“Do you have lion and tiger cubs for us to play with?”
“No. We do not offer cub-petting, because the only market for the cubs when they grow up is the canned hunting industry.”
“Oh….not to worry, we’ll go somewhere else.”
But for the support of philanthropists, the owners of the predator park would long ago have been obliged to decide:
1. Do we allow breeding to produce cubs for petting? Or
2. Do we sell or euthanise our animals and close down.
The money from cub petting is huge. Some facilities make millions of rands a month.
NSPCA staff have described how a predator park near Johannesburg undertook to abandon cub petting because of ethical concerns. Unfortunately, the loss of income was so severe that the predator park was forced to renege on its undertaking, and bring back the cub petting. Good intentions trumped by economics.
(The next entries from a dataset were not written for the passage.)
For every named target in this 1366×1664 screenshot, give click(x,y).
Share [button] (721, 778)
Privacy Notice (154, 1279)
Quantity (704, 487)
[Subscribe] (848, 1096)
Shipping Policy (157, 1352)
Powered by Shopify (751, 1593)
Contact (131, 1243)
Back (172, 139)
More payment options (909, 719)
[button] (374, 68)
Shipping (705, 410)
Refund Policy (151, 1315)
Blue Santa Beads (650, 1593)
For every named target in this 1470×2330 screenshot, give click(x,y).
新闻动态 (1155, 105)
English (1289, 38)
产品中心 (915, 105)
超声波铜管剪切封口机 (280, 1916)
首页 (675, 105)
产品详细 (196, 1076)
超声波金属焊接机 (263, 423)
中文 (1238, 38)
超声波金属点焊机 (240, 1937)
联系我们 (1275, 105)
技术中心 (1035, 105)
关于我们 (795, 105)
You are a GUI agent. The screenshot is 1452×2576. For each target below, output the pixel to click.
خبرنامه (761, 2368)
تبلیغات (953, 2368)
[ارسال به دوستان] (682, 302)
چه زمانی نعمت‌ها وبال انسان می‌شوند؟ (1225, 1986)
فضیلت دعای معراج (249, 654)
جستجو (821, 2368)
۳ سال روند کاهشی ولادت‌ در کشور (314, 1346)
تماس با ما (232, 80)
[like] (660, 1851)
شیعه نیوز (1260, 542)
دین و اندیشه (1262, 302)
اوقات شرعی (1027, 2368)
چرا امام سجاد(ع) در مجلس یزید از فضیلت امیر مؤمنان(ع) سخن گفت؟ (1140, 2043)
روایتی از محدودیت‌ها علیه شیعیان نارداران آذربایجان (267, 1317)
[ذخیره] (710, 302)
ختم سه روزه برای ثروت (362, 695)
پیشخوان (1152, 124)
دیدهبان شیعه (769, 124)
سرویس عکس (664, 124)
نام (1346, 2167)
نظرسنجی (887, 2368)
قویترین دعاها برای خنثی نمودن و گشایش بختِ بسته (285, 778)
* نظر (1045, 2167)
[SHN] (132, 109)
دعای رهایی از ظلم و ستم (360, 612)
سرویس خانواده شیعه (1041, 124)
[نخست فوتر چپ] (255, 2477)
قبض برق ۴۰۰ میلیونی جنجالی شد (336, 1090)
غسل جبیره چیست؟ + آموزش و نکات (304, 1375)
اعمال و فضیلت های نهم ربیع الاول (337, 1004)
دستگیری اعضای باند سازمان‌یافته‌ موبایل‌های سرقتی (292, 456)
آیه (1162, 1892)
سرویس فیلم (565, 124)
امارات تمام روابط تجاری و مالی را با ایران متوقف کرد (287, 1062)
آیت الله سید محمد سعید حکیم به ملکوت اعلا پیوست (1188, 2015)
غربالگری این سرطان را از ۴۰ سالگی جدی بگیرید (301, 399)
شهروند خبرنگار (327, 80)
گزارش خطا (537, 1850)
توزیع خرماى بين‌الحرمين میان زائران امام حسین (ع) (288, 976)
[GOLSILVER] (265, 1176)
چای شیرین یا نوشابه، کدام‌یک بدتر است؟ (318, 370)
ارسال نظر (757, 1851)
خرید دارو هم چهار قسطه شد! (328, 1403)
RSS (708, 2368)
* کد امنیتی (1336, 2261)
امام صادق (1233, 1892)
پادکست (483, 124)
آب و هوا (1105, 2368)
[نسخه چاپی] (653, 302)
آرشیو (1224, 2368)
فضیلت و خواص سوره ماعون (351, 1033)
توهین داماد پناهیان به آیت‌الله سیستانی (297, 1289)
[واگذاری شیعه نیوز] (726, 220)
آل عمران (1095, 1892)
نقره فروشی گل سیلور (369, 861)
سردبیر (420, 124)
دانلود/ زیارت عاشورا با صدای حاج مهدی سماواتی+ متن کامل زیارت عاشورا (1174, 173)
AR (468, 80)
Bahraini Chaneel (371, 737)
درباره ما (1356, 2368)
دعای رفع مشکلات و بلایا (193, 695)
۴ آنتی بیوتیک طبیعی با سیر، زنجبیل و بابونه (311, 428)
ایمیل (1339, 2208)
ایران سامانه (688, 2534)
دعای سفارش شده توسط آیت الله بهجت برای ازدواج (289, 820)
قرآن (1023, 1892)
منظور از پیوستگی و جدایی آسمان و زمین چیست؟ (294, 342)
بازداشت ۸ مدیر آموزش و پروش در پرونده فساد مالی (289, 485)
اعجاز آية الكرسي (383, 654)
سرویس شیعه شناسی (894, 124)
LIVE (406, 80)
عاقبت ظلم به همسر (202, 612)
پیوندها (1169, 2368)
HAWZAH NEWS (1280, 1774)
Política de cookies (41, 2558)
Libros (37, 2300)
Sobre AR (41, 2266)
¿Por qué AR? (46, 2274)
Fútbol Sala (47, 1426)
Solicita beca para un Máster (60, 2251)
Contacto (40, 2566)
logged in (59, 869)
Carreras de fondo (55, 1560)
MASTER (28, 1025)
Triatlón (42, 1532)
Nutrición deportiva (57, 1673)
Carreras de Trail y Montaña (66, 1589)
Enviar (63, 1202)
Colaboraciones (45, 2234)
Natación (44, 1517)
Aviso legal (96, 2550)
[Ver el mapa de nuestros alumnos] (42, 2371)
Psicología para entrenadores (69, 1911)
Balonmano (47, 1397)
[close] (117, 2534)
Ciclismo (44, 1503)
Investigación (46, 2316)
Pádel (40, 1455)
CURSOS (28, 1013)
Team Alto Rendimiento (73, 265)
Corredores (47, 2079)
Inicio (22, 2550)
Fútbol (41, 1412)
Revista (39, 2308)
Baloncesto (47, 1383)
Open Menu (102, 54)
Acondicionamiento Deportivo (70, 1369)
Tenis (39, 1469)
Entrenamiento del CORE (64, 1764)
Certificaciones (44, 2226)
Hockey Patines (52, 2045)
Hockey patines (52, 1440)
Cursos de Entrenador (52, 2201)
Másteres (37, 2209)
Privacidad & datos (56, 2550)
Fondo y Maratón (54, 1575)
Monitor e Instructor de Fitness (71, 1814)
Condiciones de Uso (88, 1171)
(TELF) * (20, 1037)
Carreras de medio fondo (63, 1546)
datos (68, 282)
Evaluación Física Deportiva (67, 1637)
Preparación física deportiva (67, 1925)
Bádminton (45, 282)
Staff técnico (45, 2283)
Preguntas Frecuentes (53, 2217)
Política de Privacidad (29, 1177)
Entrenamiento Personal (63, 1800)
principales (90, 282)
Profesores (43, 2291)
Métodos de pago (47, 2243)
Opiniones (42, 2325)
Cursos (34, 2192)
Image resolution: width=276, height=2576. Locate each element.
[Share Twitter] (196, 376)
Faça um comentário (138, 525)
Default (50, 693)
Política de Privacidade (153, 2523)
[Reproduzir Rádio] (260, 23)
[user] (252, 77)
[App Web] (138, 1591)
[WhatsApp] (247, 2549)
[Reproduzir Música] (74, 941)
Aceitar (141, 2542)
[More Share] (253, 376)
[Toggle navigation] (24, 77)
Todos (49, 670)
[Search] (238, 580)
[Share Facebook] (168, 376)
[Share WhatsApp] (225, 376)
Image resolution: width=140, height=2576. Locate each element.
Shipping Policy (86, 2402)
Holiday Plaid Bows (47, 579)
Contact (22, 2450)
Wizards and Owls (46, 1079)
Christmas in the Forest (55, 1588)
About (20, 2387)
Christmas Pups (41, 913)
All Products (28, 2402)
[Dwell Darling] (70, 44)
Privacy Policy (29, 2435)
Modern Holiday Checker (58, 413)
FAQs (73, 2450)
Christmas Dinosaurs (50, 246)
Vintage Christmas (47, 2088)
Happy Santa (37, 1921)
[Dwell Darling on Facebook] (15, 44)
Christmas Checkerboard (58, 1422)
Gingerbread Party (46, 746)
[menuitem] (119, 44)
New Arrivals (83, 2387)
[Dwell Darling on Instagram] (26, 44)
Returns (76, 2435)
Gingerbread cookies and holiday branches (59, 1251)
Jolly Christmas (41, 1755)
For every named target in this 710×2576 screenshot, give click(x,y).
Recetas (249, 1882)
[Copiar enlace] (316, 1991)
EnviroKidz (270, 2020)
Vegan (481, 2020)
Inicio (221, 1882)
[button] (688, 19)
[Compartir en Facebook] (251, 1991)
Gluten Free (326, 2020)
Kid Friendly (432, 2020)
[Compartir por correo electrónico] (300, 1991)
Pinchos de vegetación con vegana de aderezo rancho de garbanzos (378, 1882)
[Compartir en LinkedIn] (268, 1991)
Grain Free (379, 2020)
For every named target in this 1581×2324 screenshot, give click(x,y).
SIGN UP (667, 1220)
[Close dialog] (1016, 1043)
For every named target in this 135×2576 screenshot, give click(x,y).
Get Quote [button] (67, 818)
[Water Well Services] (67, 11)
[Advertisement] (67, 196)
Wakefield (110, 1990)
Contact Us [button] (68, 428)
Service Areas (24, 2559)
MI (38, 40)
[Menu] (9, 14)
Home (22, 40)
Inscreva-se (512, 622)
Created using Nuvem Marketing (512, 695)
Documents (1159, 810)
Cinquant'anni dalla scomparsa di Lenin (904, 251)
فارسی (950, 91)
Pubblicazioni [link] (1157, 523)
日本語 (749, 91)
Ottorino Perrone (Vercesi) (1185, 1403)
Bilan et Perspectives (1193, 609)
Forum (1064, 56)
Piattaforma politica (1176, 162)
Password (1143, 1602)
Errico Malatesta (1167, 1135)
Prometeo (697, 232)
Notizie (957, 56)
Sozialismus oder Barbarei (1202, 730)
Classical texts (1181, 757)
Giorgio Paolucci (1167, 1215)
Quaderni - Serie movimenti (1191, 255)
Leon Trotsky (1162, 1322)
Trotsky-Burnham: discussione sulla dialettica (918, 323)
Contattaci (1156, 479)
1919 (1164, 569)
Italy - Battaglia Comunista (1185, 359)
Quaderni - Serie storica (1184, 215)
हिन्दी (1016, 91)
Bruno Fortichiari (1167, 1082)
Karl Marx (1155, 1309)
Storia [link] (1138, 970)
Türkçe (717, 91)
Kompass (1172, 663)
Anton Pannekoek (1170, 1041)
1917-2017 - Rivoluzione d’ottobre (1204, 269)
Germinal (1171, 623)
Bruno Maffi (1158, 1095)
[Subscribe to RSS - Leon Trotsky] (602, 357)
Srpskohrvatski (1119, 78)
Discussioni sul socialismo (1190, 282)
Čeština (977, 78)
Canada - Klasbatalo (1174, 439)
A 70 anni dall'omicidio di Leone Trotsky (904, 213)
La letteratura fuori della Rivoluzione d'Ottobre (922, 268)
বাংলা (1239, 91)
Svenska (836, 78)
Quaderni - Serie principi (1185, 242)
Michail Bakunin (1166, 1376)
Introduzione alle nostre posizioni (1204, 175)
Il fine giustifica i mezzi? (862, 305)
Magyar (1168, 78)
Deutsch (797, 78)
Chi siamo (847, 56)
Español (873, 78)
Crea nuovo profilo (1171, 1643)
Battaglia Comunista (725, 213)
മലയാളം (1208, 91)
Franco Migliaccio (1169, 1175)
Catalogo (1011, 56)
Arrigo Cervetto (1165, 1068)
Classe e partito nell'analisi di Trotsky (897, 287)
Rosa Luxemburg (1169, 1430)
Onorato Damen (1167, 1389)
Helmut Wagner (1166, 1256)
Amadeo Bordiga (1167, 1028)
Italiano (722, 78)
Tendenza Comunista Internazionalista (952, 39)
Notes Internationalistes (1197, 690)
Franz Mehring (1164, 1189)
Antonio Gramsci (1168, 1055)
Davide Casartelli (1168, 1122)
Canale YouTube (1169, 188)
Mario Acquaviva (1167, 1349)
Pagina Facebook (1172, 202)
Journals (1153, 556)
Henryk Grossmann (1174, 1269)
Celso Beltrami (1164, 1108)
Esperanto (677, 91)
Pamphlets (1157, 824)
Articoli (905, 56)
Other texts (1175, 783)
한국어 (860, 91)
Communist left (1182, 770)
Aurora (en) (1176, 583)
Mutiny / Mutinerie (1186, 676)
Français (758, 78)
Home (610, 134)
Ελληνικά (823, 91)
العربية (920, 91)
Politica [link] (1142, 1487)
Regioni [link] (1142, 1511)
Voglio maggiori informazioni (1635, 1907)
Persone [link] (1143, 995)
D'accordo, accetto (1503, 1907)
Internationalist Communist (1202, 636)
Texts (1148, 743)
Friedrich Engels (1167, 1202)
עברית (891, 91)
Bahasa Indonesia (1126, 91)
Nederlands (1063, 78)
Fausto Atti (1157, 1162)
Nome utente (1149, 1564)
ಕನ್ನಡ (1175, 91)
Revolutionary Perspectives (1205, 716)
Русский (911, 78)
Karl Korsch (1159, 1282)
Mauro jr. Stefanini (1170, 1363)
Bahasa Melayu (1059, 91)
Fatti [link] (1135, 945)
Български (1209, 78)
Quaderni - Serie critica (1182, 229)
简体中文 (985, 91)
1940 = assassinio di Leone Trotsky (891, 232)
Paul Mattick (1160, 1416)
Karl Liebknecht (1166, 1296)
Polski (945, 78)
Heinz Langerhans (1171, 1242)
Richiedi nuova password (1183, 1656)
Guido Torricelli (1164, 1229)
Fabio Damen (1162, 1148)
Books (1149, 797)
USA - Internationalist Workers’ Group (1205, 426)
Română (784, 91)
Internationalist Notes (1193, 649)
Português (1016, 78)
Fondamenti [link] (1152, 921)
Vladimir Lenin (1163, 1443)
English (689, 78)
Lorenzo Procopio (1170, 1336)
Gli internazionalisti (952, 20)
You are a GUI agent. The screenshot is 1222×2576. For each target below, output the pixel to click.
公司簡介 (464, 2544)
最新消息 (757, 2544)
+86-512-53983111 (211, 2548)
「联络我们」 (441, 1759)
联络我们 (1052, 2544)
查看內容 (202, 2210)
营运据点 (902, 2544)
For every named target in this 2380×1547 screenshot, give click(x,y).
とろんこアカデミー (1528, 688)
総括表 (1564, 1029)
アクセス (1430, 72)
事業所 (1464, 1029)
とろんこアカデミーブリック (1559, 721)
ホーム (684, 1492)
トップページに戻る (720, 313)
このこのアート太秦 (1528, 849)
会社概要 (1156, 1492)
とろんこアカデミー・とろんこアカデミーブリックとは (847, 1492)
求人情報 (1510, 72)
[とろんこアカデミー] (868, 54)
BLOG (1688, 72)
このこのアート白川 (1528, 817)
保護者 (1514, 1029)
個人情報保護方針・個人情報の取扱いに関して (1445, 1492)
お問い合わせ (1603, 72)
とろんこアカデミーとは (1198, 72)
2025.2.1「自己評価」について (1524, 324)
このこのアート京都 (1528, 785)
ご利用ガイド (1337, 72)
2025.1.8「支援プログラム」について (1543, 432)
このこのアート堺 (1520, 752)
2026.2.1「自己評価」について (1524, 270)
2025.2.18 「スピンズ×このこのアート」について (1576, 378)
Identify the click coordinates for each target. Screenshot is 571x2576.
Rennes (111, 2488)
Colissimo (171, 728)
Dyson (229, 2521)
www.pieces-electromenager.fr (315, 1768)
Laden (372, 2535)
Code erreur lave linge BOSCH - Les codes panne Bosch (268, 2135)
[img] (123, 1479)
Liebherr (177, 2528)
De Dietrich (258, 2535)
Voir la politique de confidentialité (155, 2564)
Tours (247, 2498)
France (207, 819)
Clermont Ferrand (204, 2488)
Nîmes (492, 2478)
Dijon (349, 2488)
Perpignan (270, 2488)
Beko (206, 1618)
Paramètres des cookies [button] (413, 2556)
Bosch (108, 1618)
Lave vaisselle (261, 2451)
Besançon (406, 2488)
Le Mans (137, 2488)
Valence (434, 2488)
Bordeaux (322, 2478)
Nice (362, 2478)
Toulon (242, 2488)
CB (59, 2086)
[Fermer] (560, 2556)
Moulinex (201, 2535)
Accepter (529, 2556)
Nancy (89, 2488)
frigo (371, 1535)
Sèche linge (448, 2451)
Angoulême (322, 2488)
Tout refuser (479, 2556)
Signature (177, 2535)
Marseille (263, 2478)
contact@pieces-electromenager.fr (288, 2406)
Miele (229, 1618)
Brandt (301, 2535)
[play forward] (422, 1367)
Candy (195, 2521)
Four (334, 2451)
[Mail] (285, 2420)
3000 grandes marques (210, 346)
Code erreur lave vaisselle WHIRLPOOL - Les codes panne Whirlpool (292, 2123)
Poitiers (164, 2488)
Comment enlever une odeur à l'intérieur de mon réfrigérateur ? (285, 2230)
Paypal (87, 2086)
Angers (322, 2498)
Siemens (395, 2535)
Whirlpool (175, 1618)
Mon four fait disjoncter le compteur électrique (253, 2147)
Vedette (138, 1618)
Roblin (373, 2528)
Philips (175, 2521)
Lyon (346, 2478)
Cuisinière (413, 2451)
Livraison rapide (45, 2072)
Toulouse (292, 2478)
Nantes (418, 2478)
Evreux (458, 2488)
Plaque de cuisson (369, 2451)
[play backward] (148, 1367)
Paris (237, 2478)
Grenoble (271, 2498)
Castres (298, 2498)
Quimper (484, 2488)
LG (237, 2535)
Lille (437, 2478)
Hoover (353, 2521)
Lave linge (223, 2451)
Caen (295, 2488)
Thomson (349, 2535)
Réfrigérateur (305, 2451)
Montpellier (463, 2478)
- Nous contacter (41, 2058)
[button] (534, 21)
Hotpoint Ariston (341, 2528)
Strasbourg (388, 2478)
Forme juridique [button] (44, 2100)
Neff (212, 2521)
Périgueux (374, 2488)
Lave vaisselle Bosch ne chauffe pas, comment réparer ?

How can we stop tourists from the developed world indulging in cub-petting? That responsibility falls principally on the shoulders of the animal welfare organisations in USA and Europe. So far, most have failed the lions miserably.
However, one NGO in the Netherlands is setting a great example.
Stichting SPOTS have an excellent initiative in Holland, which could be a model for all others - persuading the major tourist associations to adopt a Code of Practice for animal welfare. Dutch tourism associations agree not to promote or patronise any ‘sanctuary’ in South Africa that fails to observe the five freedoms for captive animals which are enshrined in the UDAW - the Universal Declaration of Animal Welfare. Then it would fall to the tourism industry to educate its clients on the evils of cub- petting.
S.A. lion farmers clearly would not qualify to be supported by ethical tourists, and the flow of funds would dry up. No funds, no cubs. No cubs, no breeding. No breeding, no canned lion hunting.
So it is up to us - the animal welfare community - to persuade the tourism industry to come on board and implement an acceptable code of practice. Come on Euro and US NGO’s, here is an important issue for you to take up.
Warning: even with a fine-looking Code of Practice and the best of intentions, it will not be easy to cut off the flow of funds to the lion farmers. They are nothing if not resourceful and if you look at their websites, you can see how cleverly they pass themselves off as wildlife sanctuaries. Moreover, some of them even do some useful wildlife sanctuary work with other species and that further muddies the waters. Whilst it would be easy to blacklist, say, members of the SA Predator Breeders Association, the balloon effect would certainly happen. (if one squeezes a balloon here, it pops out over there.)